The report also found that the app did not restrict any of the keywords it tested, most of them related to Chinese politics and Covid-19. However, researchers saw that some politically sensitive posts later became unavailable. Since it was unclear whether the posts were deleted by the users or the platform, the Citizen Lab said that evidence for political censorship was inconclusive.
 
Citizen Lab also delved into privacy, security and censorship issues related to Douyin, which operates in a market with strict content control.
 
It found that the app forbids users from posting politically sensitive content according to Chinese laws.
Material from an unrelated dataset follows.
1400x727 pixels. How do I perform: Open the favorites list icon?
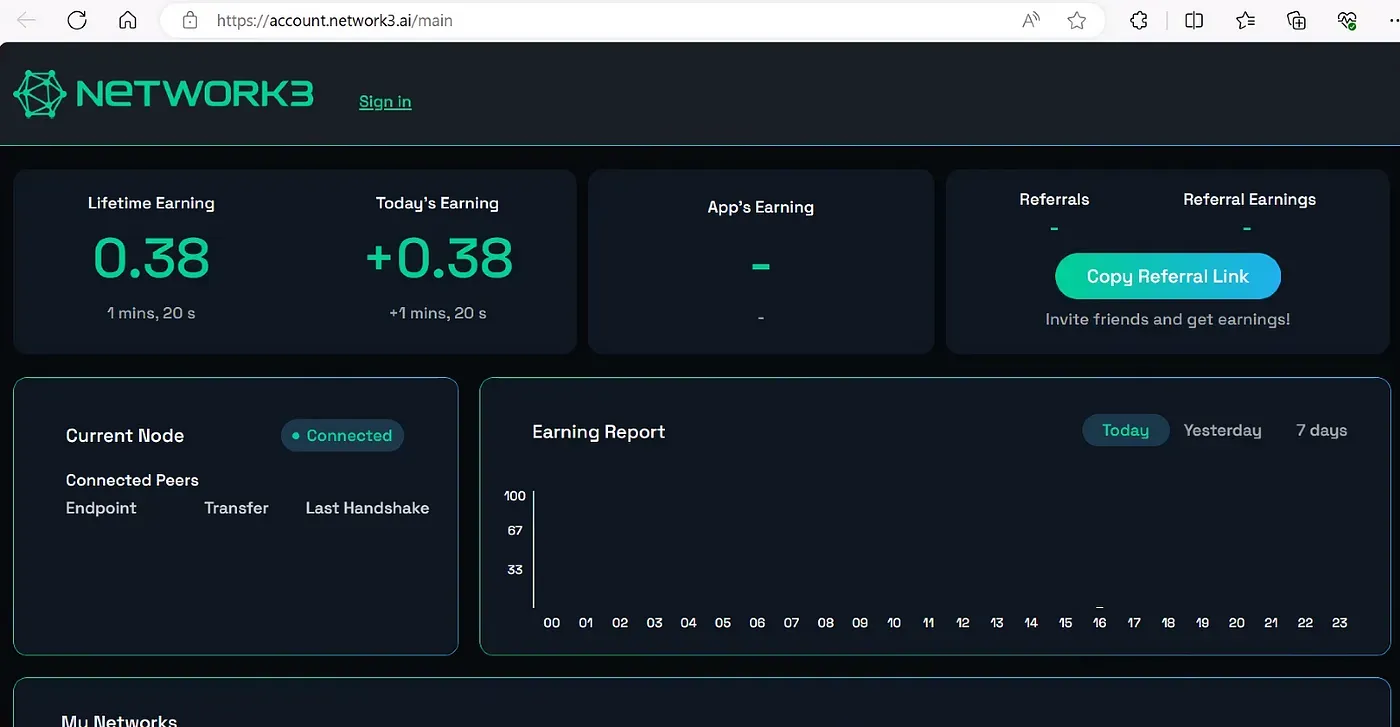[x=1245, y=20]
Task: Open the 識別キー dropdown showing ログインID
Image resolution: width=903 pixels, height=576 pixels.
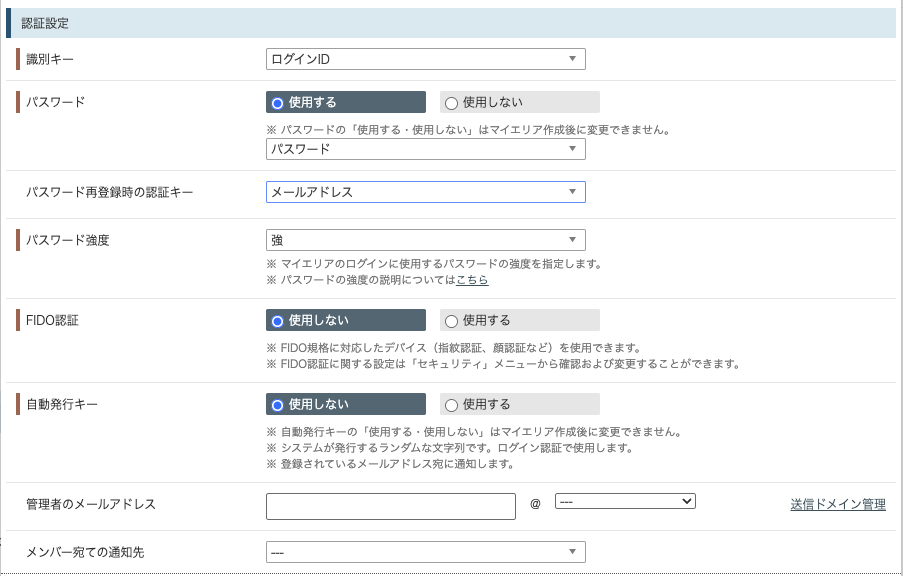Action: [x=426, y=59]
And while Douyin and TikTok share many similarities in their source codes, researchers found that Douyin restricted some keywords. The app also collects more data compared to TikTok, prompting privacy concerns from the researchers.
 
Citizen Lab, which conducts research into digital threats, has previously looked into Tencent Holdings’ popular social app WeChat and other Chinese online platforms. In one of the team’s key findings last year, WeChat was said to be conducting surveillance of images and files shared on the platform by international accounts registered outside China. The platform allegedly used the monitored content to train its censorship algorithms.
 
That same year, Citizen Lab also found evidence that WeChat blacklisted more than 500 keyword combinations relating to the coronavirus outbreak. This included text that referred to Li Wenliang, the doctor whistleblower from Wuhan who later died from the new coronavirus.